San Diego Medication Safety Task Force Creates Unique Collaboration

Local hospitals throughout San Diego County, along with San Diego Patient Safety Consortium and the Cardinal Health Center for Safety and Clinical Excellence, today announced the results of a first-of-its-kind regional task force to improve patient safety by eliminating variation in intravenous (IV) medication practices among county hospitals.

The task force has created county-wide standards for safe administration of IV medicines by using a common drug identifier and standardizing the concentration and dosage units for each drug. The task force aimed to make San Diego the first metropolitan area in the United States to develop and implement this new approach to significantly reduce the variation in IV therapy, resulting in safer and more consistent practices in administering high-risk IV medications to patients.

“The San Diego campaign for Safe Administration of High-Risk IV Medications has brought together virtually every hospital in our region to agree on IV standards that will reduce unnecessary variation among hospitals that can lead to harmful medication errors,” said Nancy Pratt, Senior Vice President of Clinical Effectiveness for Sharp HealthCare and key participant in the Task Force. “We hope our efforts in San Diego can serve as a model for other regions and begin to create a common standard for IV practices in hospitals across the country.”

The 2006 Institute of Medicine (IOM) report, “Preventing Medication Errors,” found that medication errors cause harm to more than 1.5 million people annually and cost hospitals more than $3.5 billion each year. The task force chose to concentrate on IV practices because 61 percent of the most serious and life-threatening potential adverse drug events are related to IV medications[1], and the IV route of administration often results in the most serious outcomes of medication errors.[2] The report urged hospitals to take action to reduce the potential for errors, which reinforced the efforts being made by the medication safety task force in San Diego that began more than a year ago.

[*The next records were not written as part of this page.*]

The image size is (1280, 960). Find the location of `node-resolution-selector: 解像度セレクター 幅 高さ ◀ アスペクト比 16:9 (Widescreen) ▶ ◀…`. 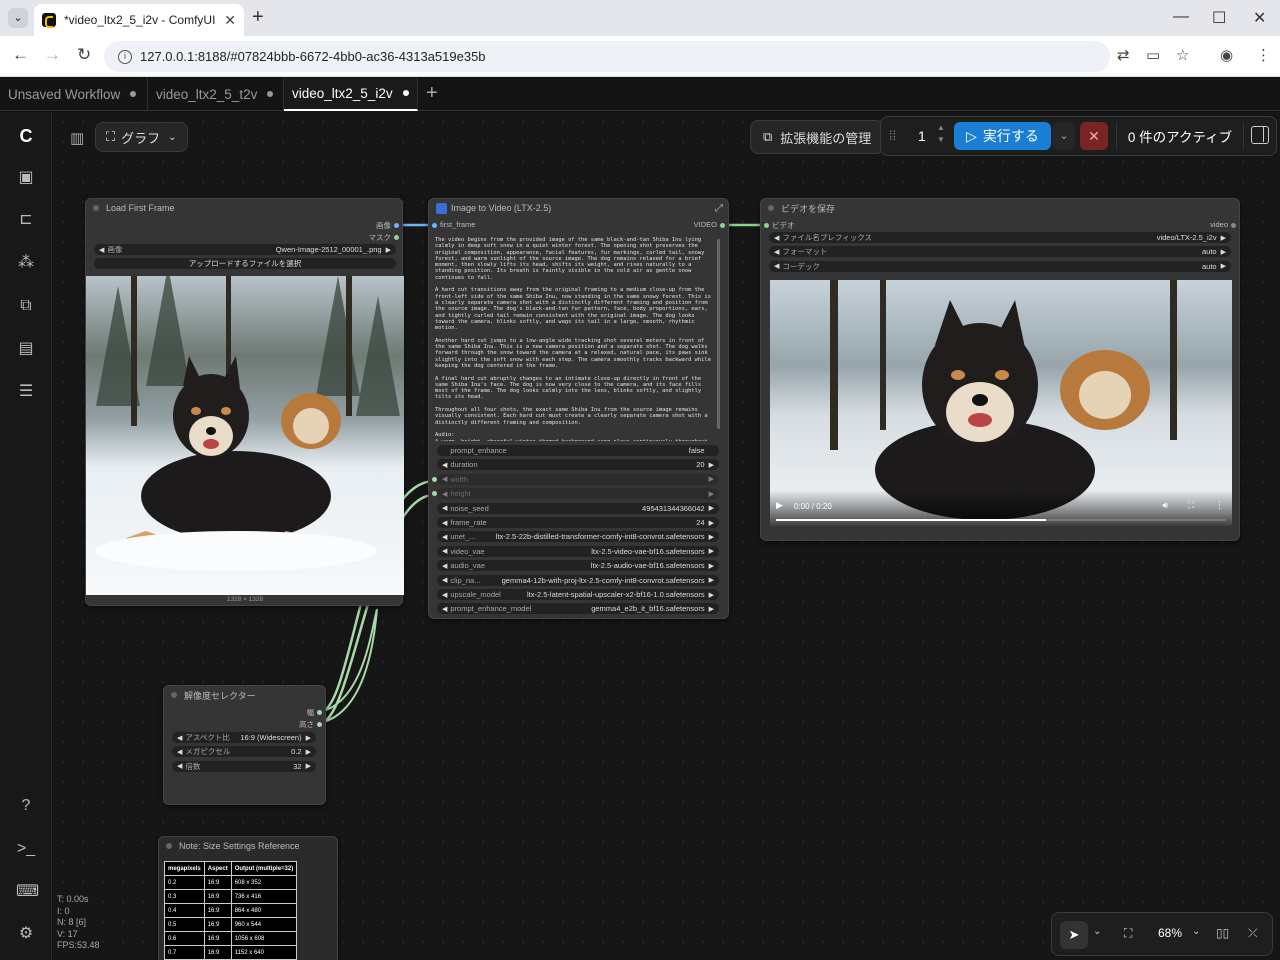

node-resolution-selector: 解像度セレクター 幅 高さ ◀ アスペクト比 16:9 (Widescreen) ▶ ◀… is located at coordinates (244, 745).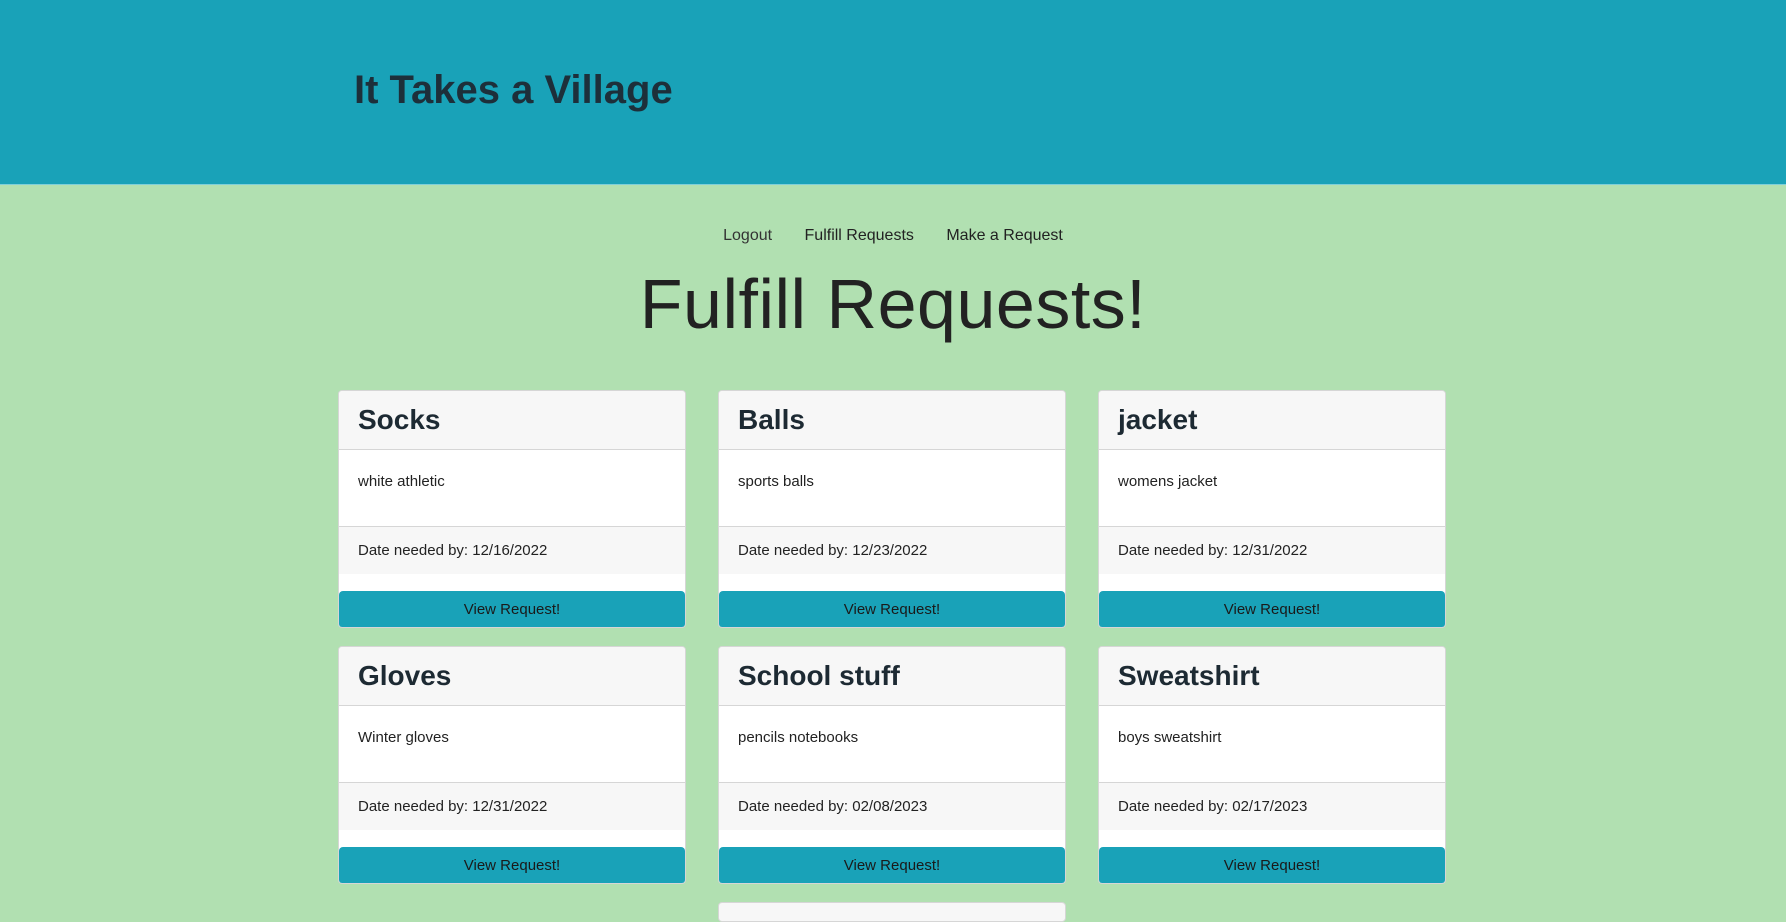 The width and height of the screenshot is (1786, 922). Describe the element at coordinates (453, 550) in the screenshot. I see `card-date-needed: Date needed by: 12/16/2022` at that location. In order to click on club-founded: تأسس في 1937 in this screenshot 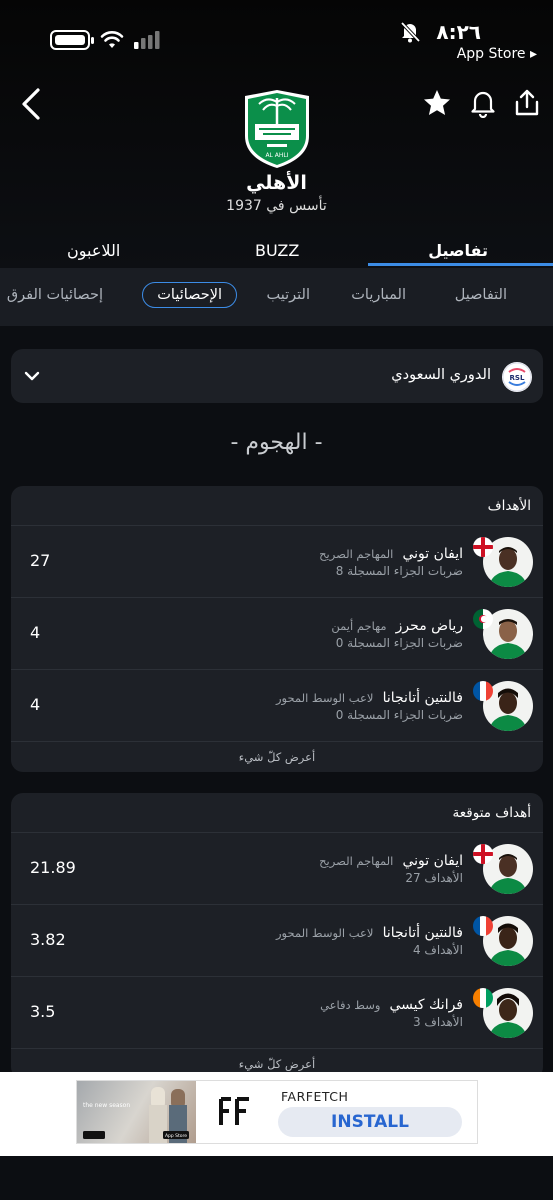, I will do `click(276, 206)`.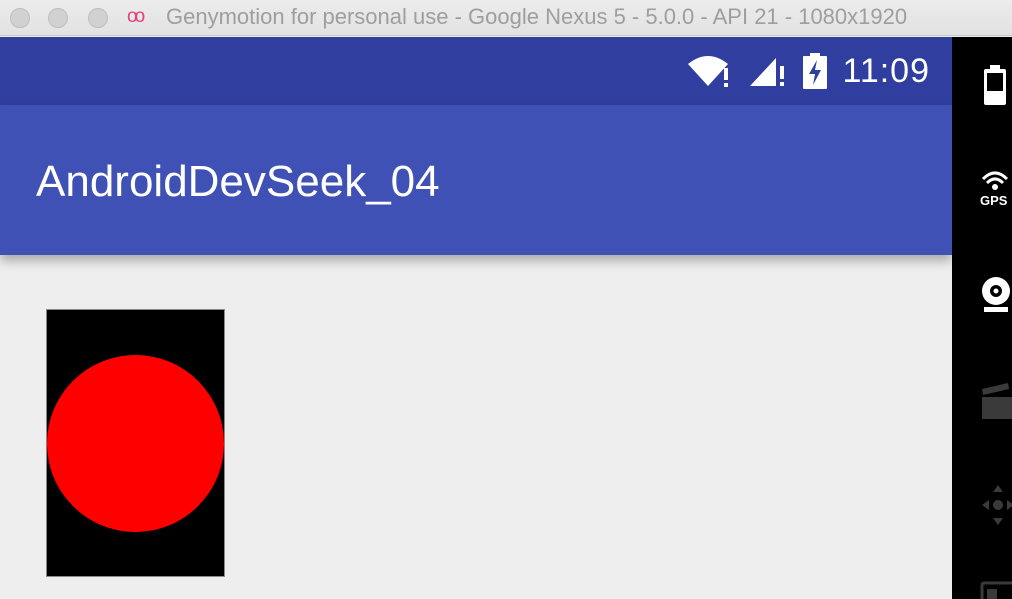 The height and width of the screenshot is (599, 1012). Describe the element at coordinates (886, 70) in the screenshot. I see `status-time: 11:09` at that location. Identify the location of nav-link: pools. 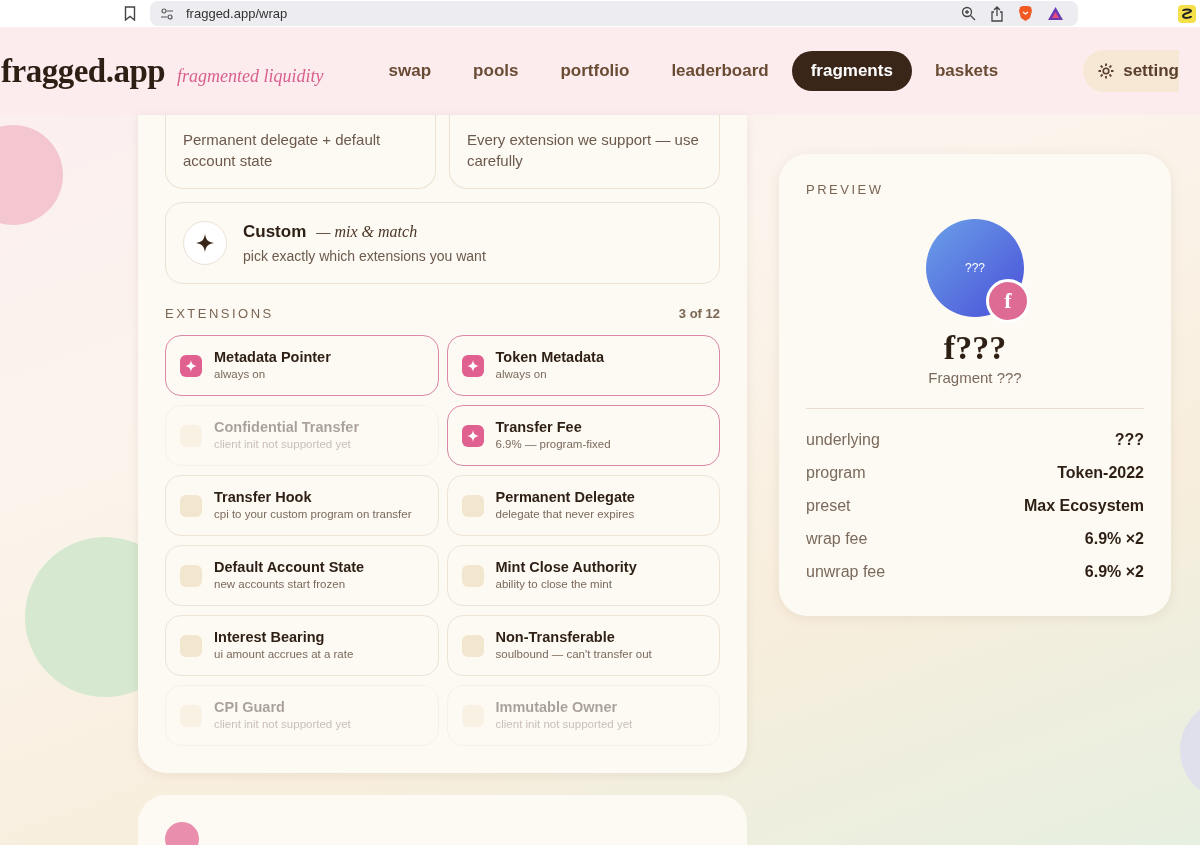
(496, 71).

The IOM report further points out that the most common cause of IV medication errors is the incorrect programming of infusion devices.A key problem related to drug administration is incorrect dosing due to confusion among medications and the complexity of the medication use process. The San Diego initiative focused on standardizing high-risk IV drug concentrations and dosage units within and across San Diego hospitals to reduce complexity and improve compliance with best practices. These standards improve medication safety for patients and clinicians by ensuring the safest medication process is in place regardless of the caregiver or health-care facility.

When infusion practices differ from one patient care area or hospital to another, the use of agency nurses, new graduates, traveling nurses and nurses who change hospitals or care areas can further increase the likelihood of errors. For example, if one hospital or patient care area uses an infusion rate of milligrams per minute and another uses milligrams per hour, choosing the wrong dosage unit could result in a 60-fold overdose.

San Diego County is the first region in the nation to standardize practices for safe administration of IV medications. When the task force began their work, the 15 hospitals in the San Diego task force used a combined total of more than 85 different concentrations and 57 different dosage units for 34 IV medications. Today those totals have been reduced to 34 standard, single-strength concentrations and 34 standard dosage units, effectively eliminating 100 percent of unnecessary variability in administering continuous IV infusions. Having met their goal of standardizing IV concentrations and dosage units, the task force is now working to standardize dosage ranges and drug libraries involved in the use of computerized ‘smart’ pumps.

“While clinical practice will always involve some degree of variability, it is important to identify and reduce both unnecessary variability that increases opportunities for errors and costs, and undesirable variability that reflects deviations from clinical guidelines and best practices,” said Tim Vanderveen, Vice President of Cardinal Health’s Center for Safety and Clinical Excellence. “The challenge is to identify the variability, implement changes to reduce it, monitor the impact of those changes and use clinical data to continually improve patient safety and care.”

The IV Safety Task Force also created a ?toolkit? that contains the final list of standard concentrations and dosage units, and is intended to help other regions implement similar measures to standardize IV medication practices. The toolkit also includes practical advice on forming a regional task force, identifying variations in practice across different hospitals, developing standards and overcoming barriers that may arise during the process. In addition to patient safety benefits, the implementation of consistent IV practices is expected to help hospitals comply with measures set by the Joint Commission of Accreditation of Healthcare Organizations (JCAHO), which has identified standardization of IV concentrations as one of its National Patient Safety Goals.

Local hospitals involved in this initiative include Alvarado Hospital Medical Center, Palomar Pomerado Health, Scripps Health, Sharp HealthCare, Tri-City Medical Center, University of California San Diego Medical Center and VA San Diego Medical Center.